Task item → Every record below, from first to last, should be copied exactly; leave the pictures out.

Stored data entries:
====

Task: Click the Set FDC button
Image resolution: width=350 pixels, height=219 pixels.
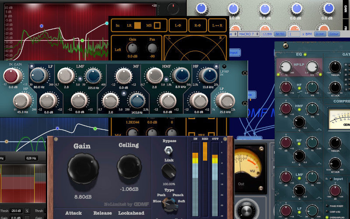Action: tap(280, 34)
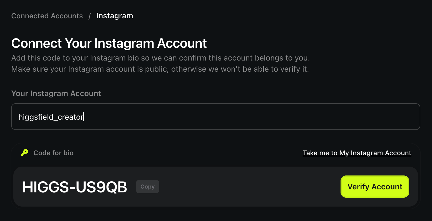The image size is (432, 221).
Task: Click the yellow key icon
Action: 25,153
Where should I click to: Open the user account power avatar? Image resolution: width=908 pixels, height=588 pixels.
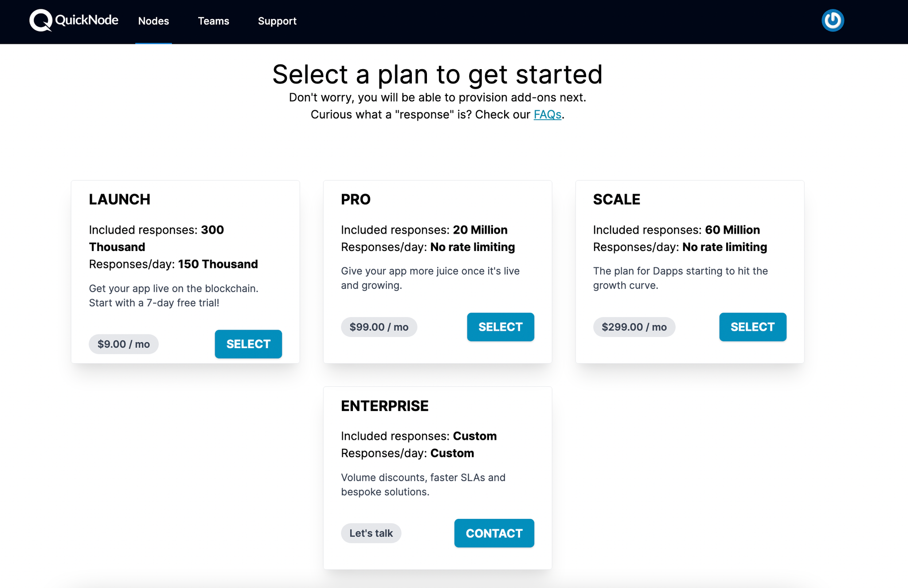coord(833,20)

====

Exercise answer →
Task: Click the Set FDC button
Image resolution: width=350 pixels, height=219 pixels.
Action: tap(280, 34)
The image size is (432, 221).
Task: Click the yellow key icon
Action: 25,153
Where should I click to: Open the user account power avatar? Image resolution: width=908 pixels, height=588 pixels.
coord(833,20)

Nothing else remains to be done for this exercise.